DURHAM — New technology at the University of New Hampshire's Peter T. Paul College of Business and Economics will allow students to rapidly prototype new products and innovations.
The 3D printer by MakerBot and 3D image scanning system from NextEngine are part of a new innovation lab at the college, made possible with support from Borealis Ventures and Unitil.
UNH Provost Lisa McFarlane said the innovation lab will leverage Paul College's reputation in the areas of product innovation, entrepreneurship and sustainability.
"The whole focus of this innovation lab is to facilitate and foster student-centered innovation through collaborative and experiential learning," said Venky Venkatachalam, professor and associate dean of academic programs at Paul College.
Venkatachalam said the new innovation lab gives students a complete experience, from concept to product prototype.
"Normally, developing a prototype takes months, and entrepreneurs usually have nothing to show during the market research phase," Venkatachalam said.
The innovation lab allows students to have a prototype in their hands in a matter of hours that can be easily refined based on customer feedback.

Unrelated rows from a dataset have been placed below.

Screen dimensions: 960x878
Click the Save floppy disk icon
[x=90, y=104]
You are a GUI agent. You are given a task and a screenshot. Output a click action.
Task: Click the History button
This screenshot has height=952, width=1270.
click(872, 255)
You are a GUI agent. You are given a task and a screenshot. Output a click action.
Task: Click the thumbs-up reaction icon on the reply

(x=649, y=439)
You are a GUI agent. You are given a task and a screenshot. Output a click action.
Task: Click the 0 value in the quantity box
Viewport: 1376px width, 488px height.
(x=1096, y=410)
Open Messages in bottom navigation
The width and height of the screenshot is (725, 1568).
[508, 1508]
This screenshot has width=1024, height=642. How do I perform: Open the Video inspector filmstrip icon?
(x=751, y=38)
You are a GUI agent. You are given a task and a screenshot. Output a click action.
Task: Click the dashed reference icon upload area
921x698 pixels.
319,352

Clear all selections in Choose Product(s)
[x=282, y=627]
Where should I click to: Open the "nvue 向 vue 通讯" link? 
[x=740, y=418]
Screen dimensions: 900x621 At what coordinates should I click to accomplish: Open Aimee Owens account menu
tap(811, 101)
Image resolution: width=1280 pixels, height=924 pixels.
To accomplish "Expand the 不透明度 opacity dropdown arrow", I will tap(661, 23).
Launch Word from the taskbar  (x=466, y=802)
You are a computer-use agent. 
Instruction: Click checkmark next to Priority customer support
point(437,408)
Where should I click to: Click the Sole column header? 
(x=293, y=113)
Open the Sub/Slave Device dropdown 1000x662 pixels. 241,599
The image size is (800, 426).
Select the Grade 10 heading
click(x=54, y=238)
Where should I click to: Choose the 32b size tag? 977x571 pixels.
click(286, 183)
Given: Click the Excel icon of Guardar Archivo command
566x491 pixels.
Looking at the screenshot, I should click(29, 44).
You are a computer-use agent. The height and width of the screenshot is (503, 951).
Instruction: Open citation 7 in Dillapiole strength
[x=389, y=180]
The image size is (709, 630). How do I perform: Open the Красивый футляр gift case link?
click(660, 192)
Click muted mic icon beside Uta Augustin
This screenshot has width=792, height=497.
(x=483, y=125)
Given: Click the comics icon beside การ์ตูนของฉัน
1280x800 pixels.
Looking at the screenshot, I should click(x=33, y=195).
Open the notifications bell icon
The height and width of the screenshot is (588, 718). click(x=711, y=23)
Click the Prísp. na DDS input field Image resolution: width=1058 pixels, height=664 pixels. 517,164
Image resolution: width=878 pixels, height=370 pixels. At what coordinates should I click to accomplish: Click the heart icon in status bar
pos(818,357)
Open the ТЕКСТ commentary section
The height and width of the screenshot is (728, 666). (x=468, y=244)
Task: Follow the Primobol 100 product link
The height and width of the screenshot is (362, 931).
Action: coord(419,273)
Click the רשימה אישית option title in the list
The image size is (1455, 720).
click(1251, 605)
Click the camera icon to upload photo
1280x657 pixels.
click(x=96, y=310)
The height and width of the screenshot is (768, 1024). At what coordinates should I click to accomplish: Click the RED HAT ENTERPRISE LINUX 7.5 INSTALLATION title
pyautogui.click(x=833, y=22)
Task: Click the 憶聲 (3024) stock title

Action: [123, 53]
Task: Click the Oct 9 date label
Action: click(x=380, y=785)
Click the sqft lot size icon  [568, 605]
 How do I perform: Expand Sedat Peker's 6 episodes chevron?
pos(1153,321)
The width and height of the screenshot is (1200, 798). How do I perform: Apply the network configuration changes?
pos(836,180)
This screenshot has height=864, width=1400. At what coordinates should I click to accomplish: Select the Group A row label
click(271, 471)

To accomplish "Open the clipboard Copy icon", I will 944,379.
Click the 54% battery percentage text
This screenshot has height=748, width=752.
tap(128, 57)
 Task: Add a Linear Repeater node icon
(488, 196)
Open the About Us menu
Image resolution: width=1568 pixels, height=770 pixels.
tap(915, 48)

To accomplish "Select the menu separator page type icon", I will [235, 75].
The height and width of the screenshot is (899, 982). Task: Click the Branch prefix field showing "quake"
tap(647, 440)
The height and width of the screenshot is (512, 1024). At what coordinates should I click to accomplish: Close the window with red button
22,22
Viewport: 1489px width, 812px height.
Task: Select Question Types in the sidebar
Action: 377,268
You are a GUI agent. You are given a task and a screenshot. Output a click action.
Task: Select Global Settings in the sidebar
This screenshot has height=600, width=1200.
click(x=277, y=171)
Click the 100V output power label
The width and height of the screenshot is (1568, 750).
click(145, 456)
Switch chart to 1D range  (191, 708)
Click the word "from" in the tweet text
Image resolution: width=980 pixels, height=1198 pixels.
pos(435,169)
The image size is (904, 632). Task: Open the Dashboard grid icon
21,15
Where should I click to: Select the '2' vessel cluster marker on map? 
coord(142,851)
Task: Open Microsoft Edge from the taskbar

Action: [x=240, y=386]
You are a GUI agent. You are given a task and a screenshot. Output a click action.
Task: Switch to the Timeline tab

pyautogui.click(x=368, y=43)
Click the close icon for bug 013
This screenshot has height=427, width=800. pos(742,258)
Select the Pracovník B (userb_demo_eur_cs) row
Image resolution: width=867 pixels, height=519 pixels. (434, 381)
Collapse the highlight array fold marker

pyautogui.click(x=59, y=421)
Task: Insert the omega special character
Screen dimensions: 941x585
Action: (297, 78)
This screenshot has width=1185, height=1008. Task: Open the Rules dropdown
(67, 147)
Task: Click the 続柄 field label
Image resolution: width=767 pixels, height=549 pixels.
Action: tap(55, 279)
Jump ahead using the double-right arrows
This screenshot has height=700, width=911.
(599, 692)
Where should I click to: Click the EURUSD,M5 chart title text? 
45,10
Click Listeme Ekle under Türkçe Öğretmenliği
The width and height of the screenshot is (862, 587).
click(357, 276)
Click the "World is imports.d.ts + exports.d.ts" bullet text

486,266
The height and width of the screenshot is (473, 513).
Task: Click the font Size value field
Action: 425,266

Spencer Roux, a Paul College Master of Business Administration student from Newmarket with a mechanical engineering background, has already taken advantage of the lab to test product ideas.
"This lab furthers the possibilities for my education, bridging the gap between concept and reality," Roux said. "From a mechanical engineering perspective, the lab is a necessary tool for testing the validity of an idea and is an exciting addition to my MBA experience."
Venkatachalam said giving students firsthand experience in rapid innovation and product development will better prepare them for entrepreneurship and entrepreneurial thinking no matter what career they move on to.
He said innovators also have a better chance of getting funding for a product if they are able to fine-tune a product design beforehand, instead of just presenting a concept.
The lab allows students to do that even faster.
"The idea is to reduce the time it takes to market and create an idea of a product," Venkatachalam said. "If you can reduce the time, you have a better chance of success in the market. Today it is not enough to be an entrepreneur. You should be able to bring the products to market really, really quick."
He said the technology allows students to create a prototype in a few hours for a few dollars, compared to the typical eight-to-12 week, $10,000 project it would be without it.
The combined value of both pieces of equipment is about $10,000, he said.